In this project we will investigate the exponential distribution in R and compare it with the Central Limit Theorem. The exponential distribution can be simulated in R with rexp(n, lambda) where lambda is the rate parameter. The mean of exponential distribution is 1/lambda and the standard deviation is also 1/lambda. Set lambda = 0.2 for all of the simulations. We will investigate the distribution of averages of 40 exponentials.

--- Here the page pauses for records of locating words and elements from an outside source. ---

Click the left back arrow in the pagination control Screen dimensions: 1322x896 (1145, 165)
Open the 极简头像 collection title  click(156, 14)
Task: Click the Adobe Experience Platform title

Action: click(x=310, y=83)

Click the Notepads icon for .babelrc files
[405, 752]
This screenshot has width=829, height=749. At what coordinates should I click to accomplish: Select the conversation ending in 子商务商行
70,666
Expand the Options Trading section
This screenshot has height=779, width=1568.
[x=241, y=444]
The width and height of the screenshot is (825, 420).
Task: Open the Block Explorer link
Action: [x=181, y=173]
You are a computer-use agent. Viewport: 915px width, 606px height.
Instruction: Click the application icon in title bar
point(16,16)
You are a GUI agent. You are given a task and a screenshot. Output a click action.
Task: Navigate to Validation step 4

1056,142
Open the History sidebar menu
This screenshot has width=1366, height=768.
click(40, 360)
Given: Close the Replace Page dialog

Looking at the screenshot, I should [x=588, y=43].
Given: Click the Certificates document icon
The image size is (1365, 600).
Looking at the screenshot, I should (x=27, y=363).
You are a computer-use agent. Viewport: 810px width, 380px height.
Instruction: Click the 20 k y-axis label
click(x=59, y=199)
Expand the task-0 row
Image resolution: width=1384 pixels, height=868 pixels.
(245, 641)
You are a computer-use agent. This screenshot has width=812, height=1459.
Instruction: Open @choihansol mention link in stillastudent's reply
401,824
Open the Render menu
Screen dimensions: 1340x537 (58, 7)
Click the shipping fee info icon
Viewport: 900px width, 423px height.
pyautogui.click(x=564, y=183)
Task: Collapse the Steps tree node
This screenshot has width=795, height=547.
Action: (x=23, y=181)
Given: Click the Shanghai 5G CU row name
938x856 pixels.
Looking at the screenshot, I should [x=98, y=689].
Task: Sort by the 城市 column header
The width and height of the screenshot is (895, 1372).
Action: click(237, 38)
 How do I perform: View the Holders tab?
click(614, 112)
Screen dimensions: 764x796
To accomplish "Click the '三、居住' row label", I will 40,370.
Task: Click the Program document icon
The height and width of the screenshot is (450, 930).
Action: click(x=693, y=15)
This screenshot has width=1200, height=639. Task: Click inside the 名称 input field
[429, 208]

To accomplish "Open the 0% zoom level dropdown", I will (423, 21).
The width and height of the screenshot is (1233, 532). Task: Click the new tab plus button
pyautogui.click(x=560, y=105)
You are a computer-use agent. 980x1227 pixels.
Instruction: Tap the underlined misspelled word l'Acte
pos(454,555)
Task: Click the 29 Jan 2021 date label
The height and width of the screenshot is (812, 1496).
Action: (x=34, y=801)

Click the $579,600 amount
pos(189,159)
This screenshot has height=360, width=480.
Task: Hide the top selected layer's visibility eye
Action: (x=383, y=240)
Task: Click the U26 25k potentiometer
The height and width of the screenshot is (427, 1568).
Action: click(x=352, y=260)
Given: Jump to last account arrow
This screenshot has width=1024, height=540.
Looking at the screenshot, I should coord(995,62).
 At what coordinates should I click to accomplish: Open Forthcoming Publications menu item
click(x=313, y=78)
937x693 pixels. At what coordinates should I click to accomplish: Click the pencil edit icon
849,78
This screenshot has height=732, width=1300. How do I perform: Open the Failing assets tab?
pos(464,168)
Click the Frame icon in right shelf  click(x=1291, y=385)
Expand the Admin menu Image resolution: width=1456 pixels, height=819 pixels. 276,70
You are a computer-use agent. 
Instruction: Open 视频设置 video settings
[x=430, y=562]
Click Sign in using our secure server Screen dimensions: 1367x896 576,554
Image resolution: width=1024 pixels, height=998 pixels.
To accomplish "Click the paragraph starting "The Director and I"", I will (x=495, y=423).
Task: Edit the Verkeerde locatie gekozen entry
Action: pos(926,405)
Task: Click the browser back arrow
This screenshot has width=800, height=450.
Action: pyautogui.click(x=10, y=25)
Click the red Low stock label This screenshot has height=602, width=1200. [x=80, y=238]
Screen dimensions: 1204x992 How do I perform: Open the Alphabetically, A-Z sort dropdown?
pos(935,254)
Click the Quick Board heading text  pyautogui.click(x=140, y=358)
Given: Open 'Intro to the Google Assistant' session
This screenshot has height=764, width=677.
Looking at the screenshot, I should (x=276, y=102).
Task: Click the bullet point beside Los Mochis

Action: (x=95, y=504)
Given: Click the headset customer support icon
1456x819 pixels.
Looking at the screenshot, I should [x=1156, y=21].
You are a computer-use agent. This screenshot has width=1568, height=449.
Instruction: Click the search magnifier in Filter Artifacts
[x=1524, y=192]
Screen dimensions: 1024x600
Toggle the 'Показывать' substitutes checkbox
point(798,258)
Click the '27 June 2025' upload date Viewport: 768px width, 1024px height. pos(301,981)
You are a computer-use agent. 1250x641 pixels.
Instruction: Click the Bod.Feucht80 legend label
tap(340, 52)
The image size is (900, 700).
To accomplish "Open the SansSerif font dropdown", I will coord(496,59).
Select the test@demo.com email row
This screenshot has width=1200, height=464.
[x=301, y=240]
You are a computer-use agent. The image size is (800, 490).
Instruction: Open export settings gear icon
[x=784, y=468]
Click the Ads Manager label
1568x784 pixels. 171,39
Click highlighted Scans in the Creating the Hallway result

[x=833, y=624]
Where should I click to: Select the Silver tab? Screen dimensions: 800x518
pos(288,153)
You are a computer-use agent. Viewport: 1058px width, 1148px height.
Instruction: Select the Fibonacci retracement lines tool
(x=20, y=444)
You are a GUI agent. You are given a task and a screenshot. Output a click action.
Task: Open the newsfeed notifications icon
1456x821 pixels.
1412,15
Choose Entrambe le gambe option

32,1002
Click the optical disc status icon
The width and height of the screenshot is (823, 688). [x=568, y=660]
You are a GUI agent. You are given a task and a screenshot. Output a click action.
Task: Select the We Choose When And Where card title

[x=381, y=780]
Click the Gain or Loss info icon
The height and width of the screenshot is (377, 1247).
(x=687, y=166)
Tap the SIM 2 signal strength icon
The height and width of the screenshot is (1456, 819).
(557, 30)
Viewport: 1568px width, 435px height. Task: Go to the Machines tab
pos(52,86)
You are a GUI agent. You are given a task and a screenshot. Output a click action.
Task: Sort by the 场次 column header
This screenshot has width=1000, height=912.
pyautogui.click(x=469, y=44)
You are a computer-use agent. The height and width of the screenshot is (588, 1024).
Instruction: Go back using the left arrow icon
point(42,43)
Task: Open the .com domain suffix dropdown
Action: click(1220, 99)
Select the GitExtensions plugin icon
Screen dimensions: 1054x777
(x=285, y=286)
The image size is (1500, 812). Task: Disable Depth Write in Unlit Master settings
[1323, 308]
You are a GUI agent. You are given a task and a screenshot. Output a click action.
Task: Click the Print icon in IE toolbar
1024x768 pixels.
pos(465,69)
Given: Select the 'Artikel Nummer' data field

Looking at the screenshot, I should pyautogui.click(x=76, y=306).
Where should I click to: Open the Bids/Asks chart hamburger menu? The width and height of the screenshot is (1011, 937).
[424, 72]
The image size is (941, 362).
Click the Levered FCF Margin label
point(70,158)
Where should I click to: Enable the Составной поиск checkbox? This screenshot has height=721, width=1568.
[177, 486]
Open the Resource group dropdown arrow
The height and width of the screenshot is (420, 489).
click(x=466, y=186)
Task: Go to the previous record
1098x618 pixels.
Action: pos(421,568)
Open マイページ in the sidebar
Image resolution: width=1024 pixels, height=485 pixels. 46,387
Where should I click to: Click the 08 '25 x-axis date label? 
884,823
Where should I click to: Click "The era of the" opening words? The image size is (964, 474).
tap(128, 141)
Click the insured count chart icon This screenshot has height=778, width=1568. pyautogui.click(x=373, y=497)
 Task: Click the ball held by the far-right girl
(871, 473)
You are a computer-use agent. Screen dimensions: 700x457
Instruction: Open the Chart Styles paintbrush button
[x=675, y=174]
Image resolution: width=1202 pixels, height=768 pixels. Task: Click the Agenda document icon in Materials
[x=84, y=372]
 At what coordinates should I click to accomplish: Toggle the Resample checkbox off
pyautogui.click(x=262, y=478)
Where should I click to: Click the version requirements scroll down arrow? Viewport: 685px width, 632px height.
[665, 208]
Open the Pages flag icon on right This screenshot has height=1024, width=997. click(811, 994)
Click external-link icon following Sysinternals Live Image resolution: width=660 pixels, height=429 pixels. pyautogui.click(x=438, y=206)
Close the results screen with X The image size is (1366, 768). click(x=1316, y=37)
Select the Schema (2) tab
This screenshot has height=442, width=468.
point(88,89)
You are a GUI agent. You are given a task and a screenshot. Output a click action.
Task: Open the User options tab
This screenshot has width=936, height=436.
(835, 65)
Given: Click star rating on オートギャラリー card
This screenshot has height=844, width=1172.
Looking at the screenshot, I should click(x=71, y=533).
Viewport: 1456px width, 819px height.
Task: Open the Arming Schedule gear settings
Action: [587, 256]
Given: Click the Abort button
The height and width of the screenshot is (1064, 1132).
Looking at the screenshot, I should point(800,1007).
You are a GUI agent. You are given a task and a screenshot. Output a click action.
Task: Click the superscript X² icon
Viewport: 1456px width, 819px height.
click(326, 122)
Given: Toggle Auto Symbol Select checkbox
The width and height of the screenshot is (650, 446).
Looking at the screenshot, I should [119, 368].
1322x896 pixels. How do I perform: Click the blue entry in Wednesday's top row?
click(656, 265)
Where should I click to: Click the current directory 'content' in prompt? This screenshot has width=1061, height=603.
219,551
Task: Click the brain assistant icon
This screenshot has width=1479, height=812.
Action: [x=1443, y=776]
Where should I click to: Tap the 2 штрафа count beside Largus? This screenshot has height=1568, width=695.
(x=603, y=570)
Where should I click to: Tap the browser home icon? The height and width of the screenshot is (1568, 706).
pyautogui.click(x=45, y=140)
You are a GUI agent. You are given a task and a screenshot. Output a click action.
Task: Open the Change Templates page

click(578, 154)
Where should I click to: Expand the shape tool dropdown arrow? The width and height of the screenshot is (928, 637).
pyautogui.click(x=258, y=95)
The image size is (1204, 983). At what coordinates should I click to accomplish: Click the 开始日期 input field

Note that you we need to do a thousand simulations.
We will try to anwer to the following questions:
library(ggplot2)
# lambda is 0.2
lambda = 0.2
# we will be using 40 exponentials
sample_size = 40
# we will be rusample_sizening 1000 simulations
num_sim = 1:1000
# set a seed to reproduce the data
set.seed(42)
# gather the means
means <- data.frame(x = sapply(num_sim, function(x) {mean(rexp(sample_size, lambda))}))
# lets take a looks at the top means
head(means)
## x
## 1 4.915756
## 2 6.941835
## 3 4.775331
## 4 5.310784
## 5 7.002644
## 6 5.320620
The expected mean (or mu) of an exponential distribution of lamda is:
sim_mu = 1 / lambda
print(sim_mu)
## [1] 5
The sample mean of our 1000 simulations of 40 random samples of exponential distributions is:
sim_mean <- mean(means$x)
print(sim_mean)
## [1] 4.986508
standard deviation of the distribution
simexpsd <- (1/lambda)/sqrt(sample_size)
print(simexpsd)
## [1] 0.7905694
variance of the distribution
simexpvar <- simexpsd^2
print(simexpvar)
## [1] 0.625
sample standard deviation
simsd <- sd(means$x)
print(simsd)
## [1] 0.7965177
sample variance
simvar <- var(means$x)
print(simvar)
## [1] 0.6344405
The distribution of sample means is as follows.
By looking at the below graph we can see that the distribution of the sample means (blue) approaches the normal distribution (red).
m <- ggplot(data = means, aes(x = x))
m + geom_histogram(binwidth=0.1, aes(y=..density..)) + stat_function (fun = dnorm, args = list (mean = sim_mu , sd = simsd), colour = "red", size=2) + geom_density (colour="blue", size=2) + labs(x="Means") +labs (y="Density")
Due to the central limit theorem, the averages of samples follow normal distribution. The figure above also shows the density computed using the histogram and the normal density plotted with theoretical mean and variance values.